EXTRAIT FOURNI
============

Je cours les festivals depuis bientôt vingt ans, et je m’amuse parfois à penser qu’il doit y avoir bien des compagnies à connaitre mon visage, à défaut de ne m’avoir jamais adressé la parole. Moi je les connais bien, les compagnies, et dans l’anonymat, j’aime les voir évoluer, j’aime les découvrir, et pour les rares d’entre elles qui en ont le privilège, j’aime les voir vieillir. 

Mais plus encore que les compagnies, excusez-moi chers artistes à l’égo démesuré (il vous faut bien cela, je le sais, pour prendre les risques que vous prenez), ce sont les festivals que j’affectionne. Ce sont pour moi des rendez-vous rituels, ils rythment mes vacances depuis mes années étudiantes, et je les attends chaque année comme des retrouvailles avec un vieil ami. Si je suis toujours fidèle à Aurillac (le roi), je le suis également alternativement à Fest'art, aux Sarabandes, au Festival d’Olt, à Désarticulé, et à Spirale à Histoires, qui emportent la palme à mes yeux de la qualité du « vivre heureux avec des inconnus autrement », ce supplément d’âme, de folie et d’empathie pour le public, qui fait que plus qu’une programmation, on y vient trouver des moments uniques de partage, de ceux qui vous font tenir un an devant la pire des classes de quatrième. De la drogue dure, donc.

============

EXTRAIT DE DONNÉES

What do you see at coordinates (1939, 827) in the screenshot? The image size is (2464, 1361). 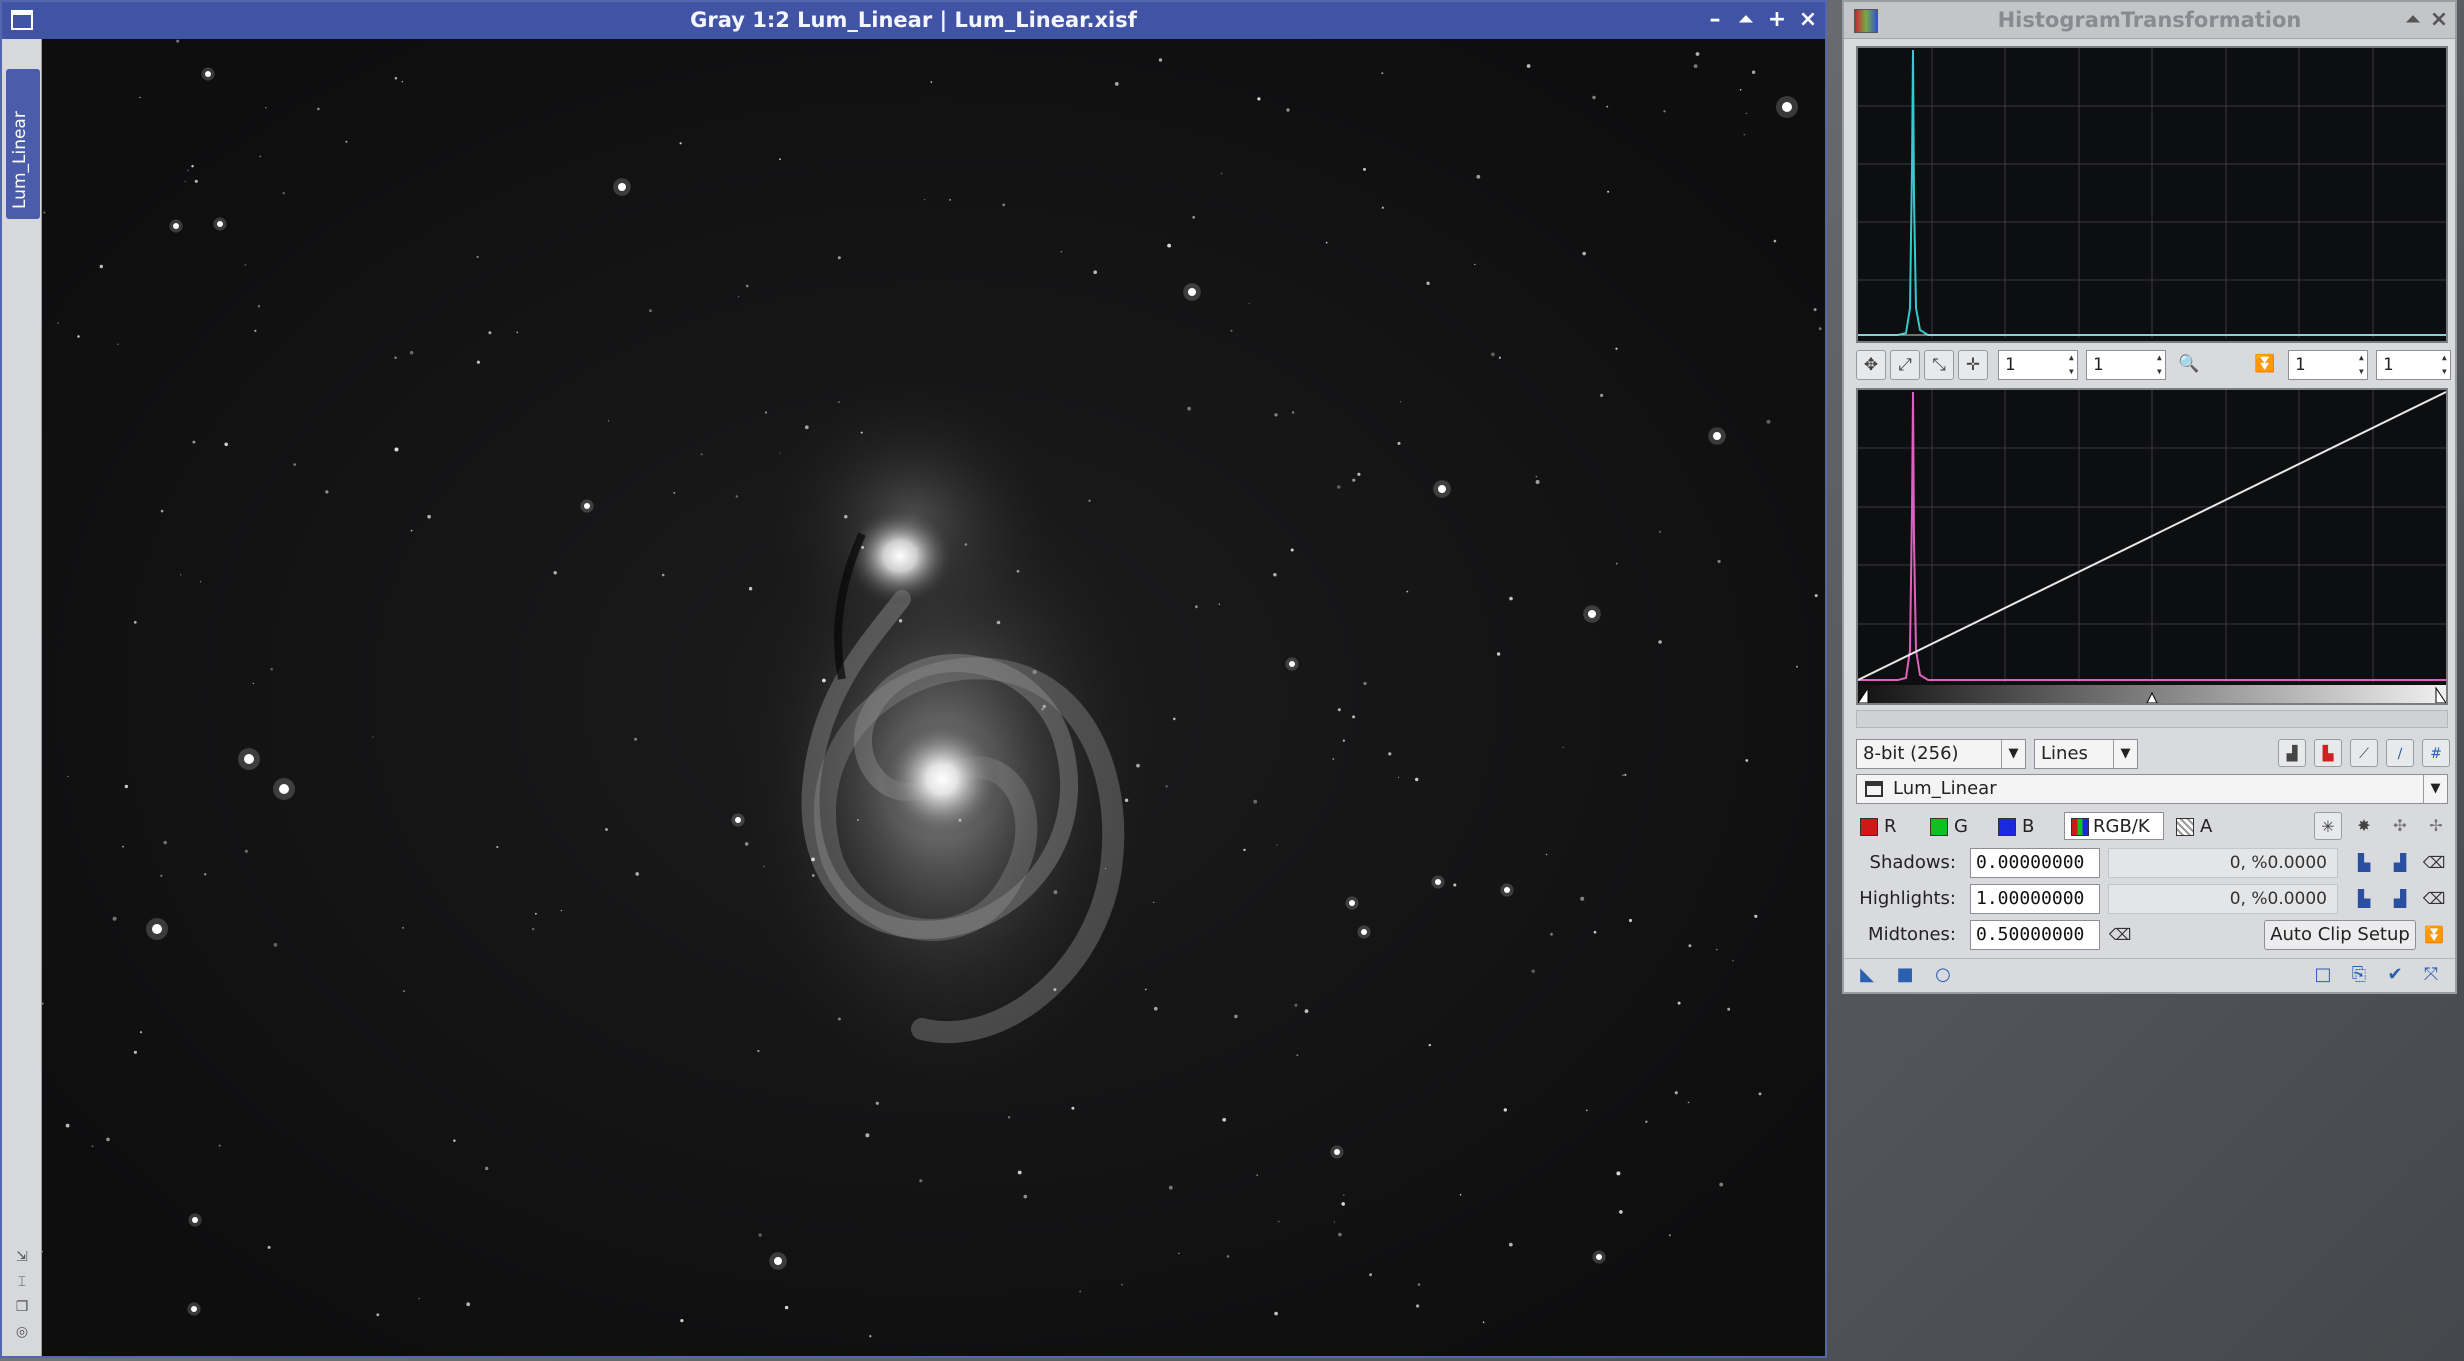 I see `green-swatch-icon` at bounding box center [1939, 827].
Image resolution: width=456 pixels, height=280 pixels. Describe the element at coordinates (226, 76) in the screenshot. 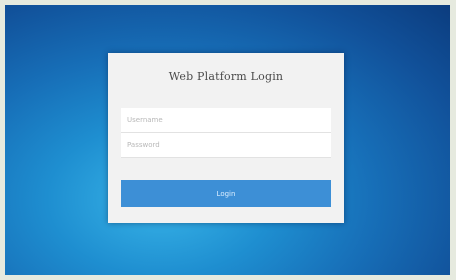

I see `login-title: Web Platform Login` at that location.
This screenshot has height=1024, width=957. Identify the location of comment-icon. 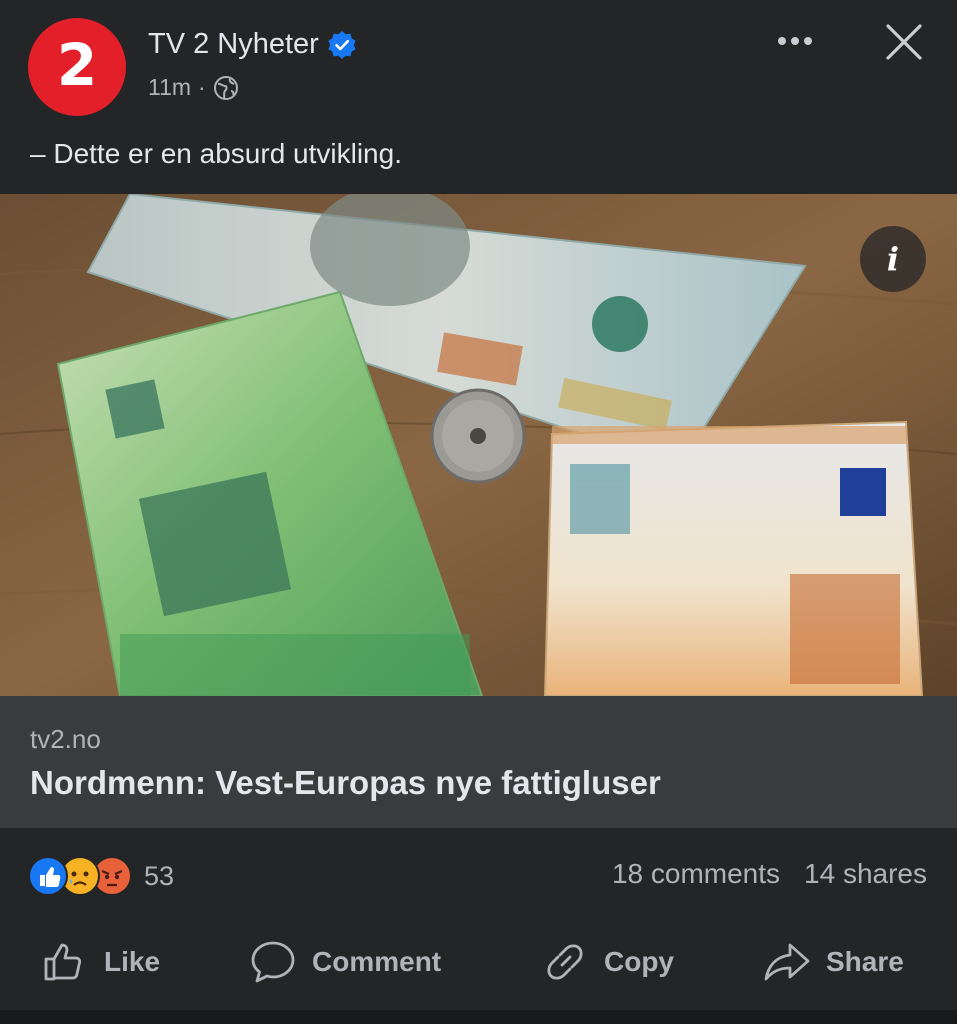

============

EXERCICES À FAIRE
- a) Recopiez le passage du texte sur les festivals qui commence à « Mais plus encore » et se termine à « drogue dure, donc. ».
- b) Prolongez le texte sur les festivals au-delà de sa dernière phrase.
Le matériel ne joue aucun rôle ici.

RÉPONSES RÉDIGÉES
- a)
Mais plus encore que les compagnies, excusez-moi chers artistes à l’égo démesuré (il vous faut bien cela, je le sais, pour prendre les risques que vous prenez), ce sont les festivals que j’affectionne. Ce sont pour moi des rendez-vous rituels, ils rythment mes vacances depuis mes années étudiantes, et je les attends chaque année comme des retrouvailles avec un vieil ami. Si je suis toujours fidèle à Aurillac (le roi), je le suis également alternativement à Fest'art, aux Sarabandes, au Festival d’Olt, à Désarticulé, et à Spirale à Histoires, qui emportent la palme à mes yeux de la qualité du « vivre heureux avec des inconnus autrement », ce supplément d’âme, de folie et d’empathie pour le public, qui fait que plus qu’une programmation, on y vient trouver des moments uniques de partage, de ceux qui vous font tenir un an devant la pire des classes de quatrième. De la drogue dure, donc.

- b)
Une partie de mon été est cependant dévolue à la découverte, et chaque année je tente un nouveau rendez-vous avec l’une de ces bulles hors du temps.

Or j’ai développé, à mesure que j’en dénichais, un petit jeu personnel pour deviner dès mon arrivée sur le site, si un festival allait me plaire.

Je ne dis pas que c’est imparable, mais ça fonctionne quasiment à tous les coups : je regarde comment l’entrée est décorée, et dans quel état d’esprit sont les bénévoles qui reçoivent le public. Si une équipe déco a fait de vos premiers pas une fête, si on vous souhaite la bienvenue en vous donnant le sourire et que vous ressentez l’énergie commune du collectif, alors vous pouvez être certain que vous allez passer un bon moment. De la même manière que les élèves lisent tout de vous, dès votre entrée dans la classe, le festival d’arts de la rue peut être lu dès vos premiers pas.


J’étais donc concentré sur mon petit jeu, en découvrant l’entrée de ce nouveau prétendant. Et elle ressemblait à toutes celles que j’avais croisées durant l’été 2020.

Triste à mourir.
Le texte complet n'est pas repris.